Deep learning-based dose prediction in proton beam therapy for hepatocellular carcinoma: comparison of network architectures and loss functions.
Authors
Affiliations (5)
Affiliations (5)
- Department of Radiation Physics and Technology, Southern Tohoku Proton Therapy Center, 7-172 Yatsuyamada, Koriyama, Fukushima, 963-8052, Japan.
- Department of Radiation Oncology, Tohoku University Graduate School of Medicine, 1-1 Seiryou-machi, Aoba-ku, Sendai, Miyagi, 980-8574, Japan.
- Department of Radiological Sciences, School of Health Sciences, Fukushima Medical University, 10-6 Sakaemachi, Fukushima, Fukushima, 960-8516, Japan.
- Department of Therapeutic Radiology, University of Yamanashi, 1110 Shimokato, Chuo-city, Yamanashi, 409-3898, Japan.

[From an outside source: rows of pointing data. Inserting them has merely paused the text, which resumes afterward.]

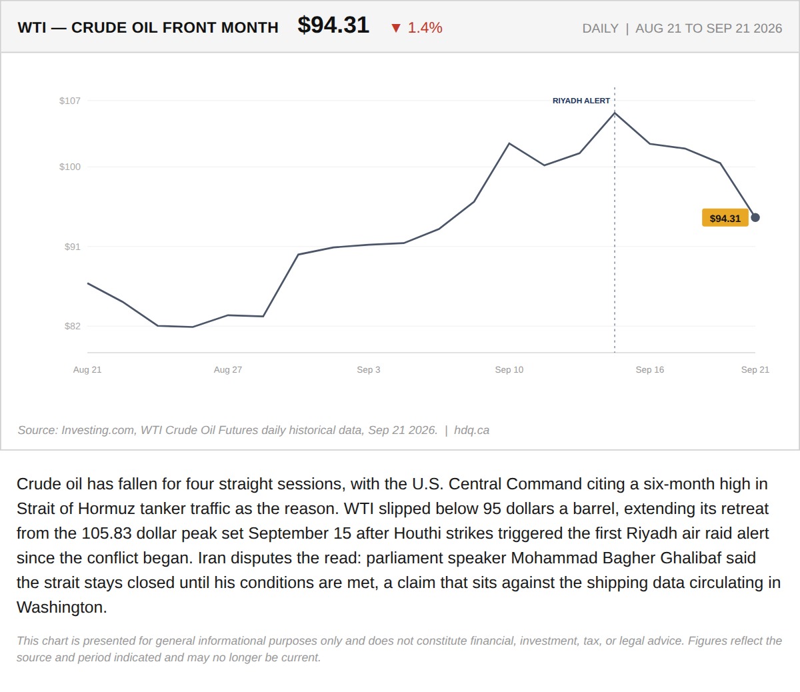Click the end-of-line price dot marker
The image size is (800, 692).
point(755,217)
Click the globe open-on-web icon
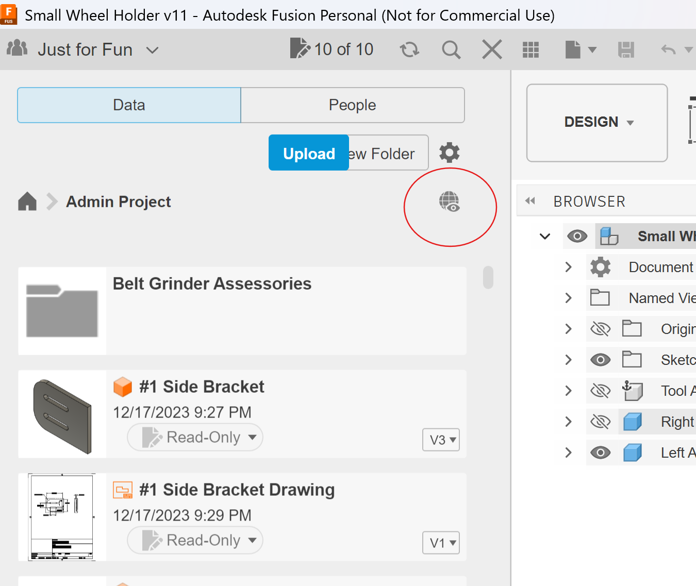This screenshot has width=696, height=586. [449, 202]
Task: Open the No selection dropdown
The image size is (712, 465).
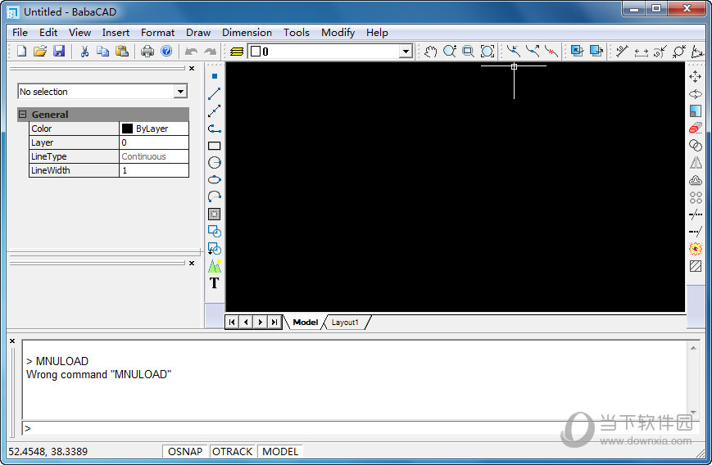Action: (102, 92)
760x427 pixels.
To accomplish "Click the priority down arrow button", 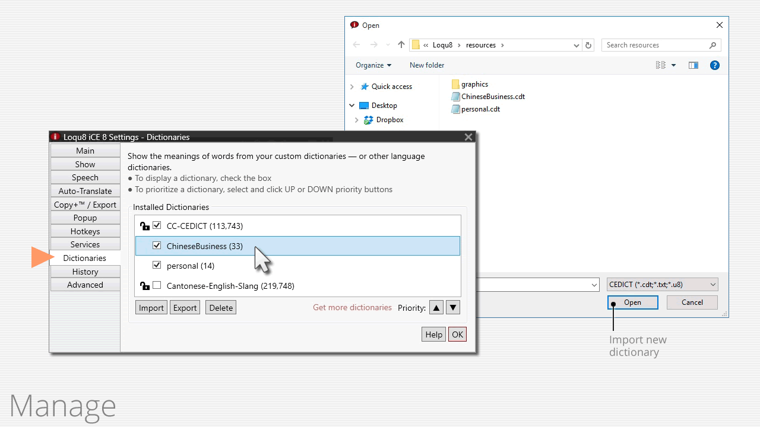I will point(453,308).
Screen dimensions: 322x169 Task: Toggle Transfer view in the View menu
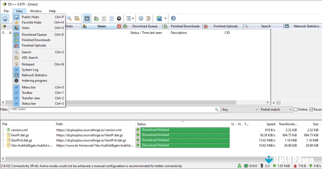31,98
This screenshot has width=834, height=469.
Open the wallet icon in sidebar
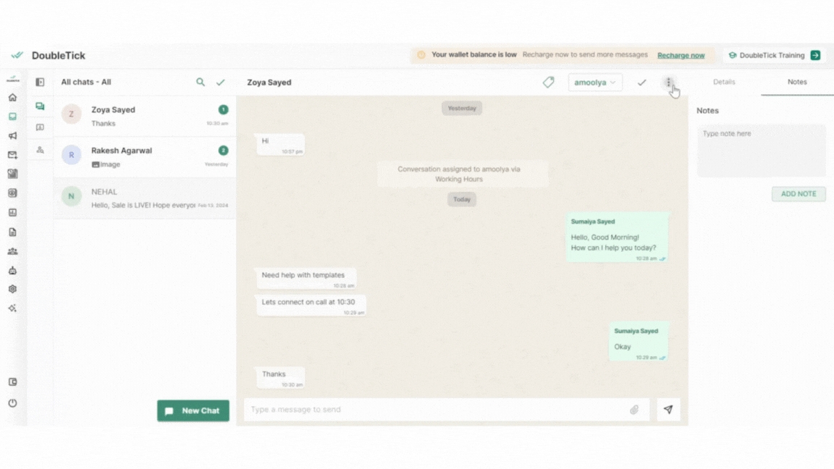click(12, 382)
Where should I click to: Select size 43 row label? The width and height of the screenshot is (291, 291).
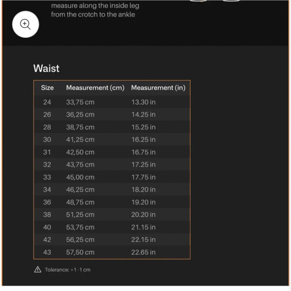click(47, 252)
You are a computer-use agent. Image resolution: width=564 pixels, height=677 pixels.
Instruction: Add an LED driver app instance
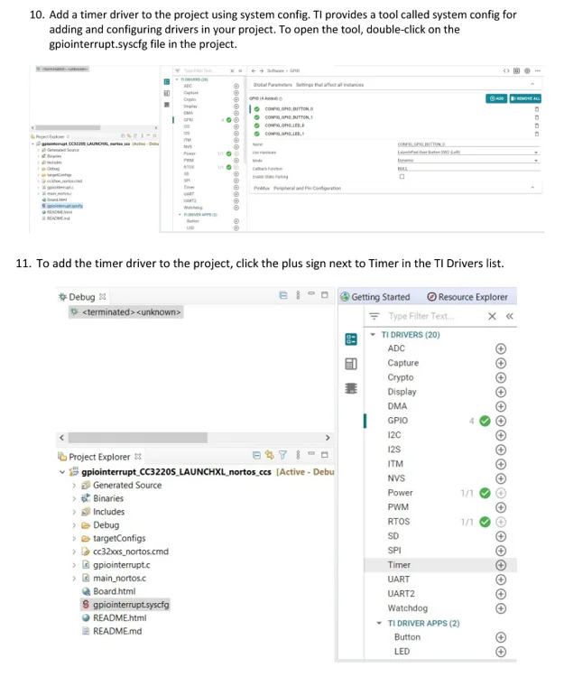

- Department of Radiation Oncology, Southern Tohoku Proton Therapy Center, 7-172 Yatsuyamada, Koriyama, Fukushima, 963-8052, Japan.
Abstract
In proton beam therapy (PBT) for hepatocellular carcinoma (HCC), deep learning (DL)-based dose prediction offers clinical value by providing immediate reference dose distributions as a guideline tool for treatment planners and enabling virtual PBT dose assessment at institutions lacking PBT facilities to support clinical decision-making. This study proposes a dose gradient-aware DL training approach and a beam arrangement-free framework that predicts dose distributions from computed tomography (CT) images and target/organs-at-risk structures without requiring beam arrangement inputs. Using data from 172 HCC patients, we systematically compared 20 DL models combining five architectures with four loss functions, including a novel dose gradient-aware loss capturing PBT-specific dose distribution characteristics arising from the Bragg peak. Prediction accuracy was evaluated using dose metrics for clinical target volume, planning target volume, and normal liver, 10% dose region volume assessment, visual examination, Dice similarity coefficient (DSC) for 10% dose region, and dose-volume histogram (DVH) analysis. DL models employing dose gradient-aware loss demonstrated reduced prediction errors in target volume dose metrics, achieved the lowest errors in 10% dose region volume when combined with U-Net (MAE: 35.4 cm3, RMSE: 51.3 cm3), attained the highest DSC (0.88 ± 0.05), showed the closest DVH agreement with clinical plans for both target structures and normal liver. A comprehensive evaluation consistently confirmed the superiority of dose gradient-aware loss across all metrics, demonstrating the importance of physics-informed, dose gradient-aware learning for accurate PBT dose distribution prediction. Particularly, DL models combining simple architectures with dose gradient-aware loss predicted doses that closely approximated clinical doses in PBT.